■ Exercise prompt
Give back an exact copy of the lines in the records below, from the line that has "How do I perform: Click the EOS coin icon?" through the line that has "Open the 3,917", and nothing besides.

Segment Start: Dataset records

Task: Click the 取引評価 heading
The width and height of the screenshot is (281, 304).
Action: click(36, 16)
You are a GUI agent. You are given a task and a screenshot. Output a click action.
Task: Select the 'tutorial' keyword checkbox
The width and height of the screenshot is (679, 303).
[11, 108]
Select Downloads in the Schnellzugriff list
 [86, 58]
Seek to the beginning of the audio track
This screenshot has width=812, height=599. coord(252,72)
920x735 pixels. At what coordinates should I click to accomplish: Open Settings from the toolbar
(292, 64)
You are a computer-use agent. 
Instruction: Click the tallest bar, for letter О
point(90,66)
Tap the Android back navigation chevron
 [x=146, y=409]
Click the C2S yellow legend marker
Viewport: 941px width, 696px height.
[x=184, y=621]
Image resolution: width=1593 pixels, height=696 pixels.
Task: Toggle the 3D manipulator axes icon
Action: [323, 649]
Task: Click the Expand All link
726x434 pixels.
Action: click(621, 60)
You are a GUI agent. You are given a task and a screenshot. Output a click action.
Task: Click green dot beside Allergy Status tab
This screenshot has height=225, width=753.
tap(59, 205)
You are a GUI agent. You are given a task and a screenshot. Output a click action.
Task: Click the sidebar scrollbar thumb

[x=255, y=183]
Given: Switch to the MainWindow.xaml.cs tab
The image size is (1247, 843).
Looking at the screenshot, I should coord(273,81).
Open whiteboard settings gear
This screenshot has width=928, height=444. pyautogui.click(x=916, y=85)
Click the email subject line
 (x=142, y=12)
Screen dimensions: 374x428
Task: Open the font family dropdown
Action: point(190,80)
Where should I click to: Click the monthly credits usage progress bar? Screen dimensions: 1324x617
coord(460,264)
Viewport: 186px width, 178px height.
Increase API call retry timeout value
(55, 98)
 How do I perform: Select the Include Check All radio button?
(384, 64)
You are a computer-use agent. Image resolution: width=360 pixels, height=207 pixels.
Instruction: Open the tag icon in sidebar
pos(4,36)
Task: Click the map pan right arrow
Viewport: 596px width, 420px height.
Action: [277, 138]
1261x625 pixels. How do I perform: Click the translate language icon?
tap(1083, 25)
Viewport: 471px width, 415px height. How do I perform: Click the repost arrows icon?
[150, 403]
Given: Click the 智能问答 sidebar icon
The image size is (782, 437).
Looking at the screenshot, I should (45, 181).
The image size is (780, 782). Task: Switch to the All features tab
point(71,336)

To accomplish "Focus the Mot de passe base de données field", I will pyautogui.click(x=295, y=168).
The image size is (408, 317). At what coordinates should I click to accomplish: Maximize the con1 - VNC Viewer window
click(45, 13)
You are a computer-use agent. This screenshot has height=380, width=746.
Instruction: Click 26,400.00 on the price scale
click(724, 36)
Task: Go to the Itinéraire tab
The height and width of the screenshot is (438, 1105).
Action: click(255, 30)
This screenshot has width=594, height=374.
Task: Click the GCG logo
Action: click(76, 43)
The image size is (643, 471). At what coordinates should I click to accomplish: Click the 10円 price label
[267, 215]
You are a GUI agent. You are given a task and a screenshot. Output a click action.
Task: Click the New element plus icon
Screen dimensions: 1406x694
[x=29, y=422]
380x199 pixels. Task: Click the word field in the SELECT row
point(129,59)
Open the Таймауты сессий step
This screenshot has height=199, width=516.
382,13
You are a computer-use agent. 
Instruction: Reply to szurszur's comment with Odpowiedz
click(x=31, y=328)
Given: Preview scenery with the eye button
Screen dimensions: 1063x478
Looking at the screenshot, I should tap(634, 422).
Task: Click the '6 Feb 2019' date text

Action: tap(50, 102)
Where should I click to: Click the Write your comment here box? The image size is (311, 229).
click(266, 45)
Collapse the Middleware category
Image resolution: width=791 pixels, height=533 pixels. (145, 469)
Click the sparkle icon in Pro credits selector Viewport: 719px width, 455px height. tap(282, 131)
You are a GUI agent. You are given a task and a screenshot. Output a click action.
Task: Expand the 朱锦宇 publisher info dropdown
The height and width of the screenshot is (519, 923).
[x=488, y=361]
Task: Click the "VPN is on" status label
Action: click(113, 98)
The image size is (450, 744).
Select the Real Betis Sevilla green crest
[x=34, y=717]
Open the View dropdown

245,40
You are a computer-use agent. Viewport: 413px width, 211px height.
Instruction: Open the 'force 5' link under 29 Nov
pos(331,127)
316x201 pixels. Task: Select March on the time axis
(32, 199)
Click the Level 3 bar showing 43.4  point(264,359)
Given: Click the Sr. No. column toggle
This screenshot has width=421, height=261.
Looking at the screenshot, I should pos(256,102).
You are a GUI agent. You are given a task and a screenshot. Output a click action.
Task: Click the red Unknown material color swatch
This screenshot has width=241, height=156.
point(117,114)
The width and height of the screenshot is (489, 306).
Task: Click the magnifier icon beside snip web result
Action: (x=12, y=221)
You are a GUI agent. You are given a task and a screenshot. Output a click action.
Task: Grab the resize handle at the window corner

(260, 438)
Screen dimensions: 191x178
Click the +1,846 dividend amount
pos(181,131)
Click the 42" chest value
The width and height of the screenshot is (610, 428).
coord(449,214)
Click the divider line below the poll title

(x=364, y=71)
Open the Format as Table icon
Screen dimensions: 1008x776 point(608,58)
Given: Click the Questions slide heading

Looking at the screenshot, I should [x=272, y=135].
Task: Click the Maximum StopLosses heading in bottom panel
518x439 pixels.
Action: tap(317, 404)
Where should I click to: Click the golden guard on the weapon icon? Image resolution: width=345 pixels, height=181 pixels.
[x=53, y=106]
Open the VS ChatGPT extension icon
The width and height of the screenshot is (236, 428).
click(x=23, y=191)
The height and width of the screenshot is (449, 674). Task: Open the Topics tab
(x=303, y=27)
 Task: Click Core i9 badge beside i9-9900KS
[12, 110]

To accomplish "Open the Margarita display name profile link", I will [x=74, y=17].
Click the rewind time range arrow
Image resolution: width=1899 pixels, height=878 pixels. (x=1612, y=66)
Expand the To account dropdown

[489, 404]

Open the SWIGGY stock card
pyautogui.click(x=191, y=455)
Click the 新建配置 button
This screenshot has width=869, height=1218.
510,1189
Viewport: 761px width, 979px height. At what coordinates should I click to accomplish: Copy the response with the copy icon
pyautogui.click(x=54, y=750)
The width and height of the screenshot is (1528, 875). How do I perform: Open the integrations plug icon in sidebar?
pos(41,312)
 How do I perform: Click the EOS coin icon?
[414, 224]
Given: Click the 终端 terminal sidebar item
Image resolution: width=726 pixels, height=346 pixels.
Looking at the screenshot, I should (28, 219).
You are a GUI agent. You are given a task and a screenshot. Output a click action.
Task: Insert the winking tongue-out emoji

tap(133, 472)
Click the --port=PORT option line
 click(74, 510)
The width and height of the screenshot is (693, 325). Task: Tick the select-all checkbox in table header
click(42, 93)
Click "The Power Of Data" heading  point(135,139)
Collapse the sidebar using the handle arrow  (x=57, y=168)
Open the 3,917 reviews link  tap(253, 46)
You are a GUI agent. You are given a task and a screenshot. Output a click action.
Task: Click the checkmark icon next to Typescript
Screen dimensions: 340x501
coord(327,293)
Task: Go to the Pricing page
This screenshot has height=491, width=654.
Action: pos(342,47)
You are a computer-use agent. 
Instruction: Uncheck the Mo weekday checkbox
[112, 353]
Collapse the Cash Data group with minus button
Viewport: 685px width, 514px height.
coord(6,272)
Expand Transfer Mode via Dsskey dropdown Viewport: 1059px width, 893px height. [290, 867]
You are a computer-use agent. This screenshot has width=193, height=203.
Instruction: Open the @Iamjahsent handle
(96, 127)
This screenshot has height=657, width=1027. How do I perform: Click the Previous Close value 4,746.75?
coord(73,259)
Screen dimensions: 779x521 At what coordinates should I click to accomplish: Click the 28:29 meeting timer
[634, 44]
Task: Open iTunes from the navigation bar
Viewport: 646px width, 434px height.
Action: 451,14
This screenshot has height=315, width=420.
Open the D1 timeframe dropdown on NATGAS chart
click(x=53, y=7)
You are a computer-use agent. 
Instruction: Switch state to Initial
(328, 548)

Segment End: Dataset records

■ Response area
 How do I perform: Click the EOS coin icon?
[414, 224]
Given: Click the 终端 terminal sidebar item
Image resolution: width=726 pixels, height=346 pixels.
Looking at the screenshot, I should (28, 219).
You are a GUI agent. You are given a task and a screenshot. Output a click action.
Task: Insert the winking tongue-out emoji

tap(133, 472)
Click the --port=PORT option line
 click(74, 510)
The width and height of the screenshot is (693, 325). Task: Tick the select-all checkbox in table header
click(42, 93)
Click "The Power Of Data" heading  point(135,139)
Collapse the sidebar using the handle arrow  (x=57, y=168)
Open the 3,917 reviews link  tap(253, 46)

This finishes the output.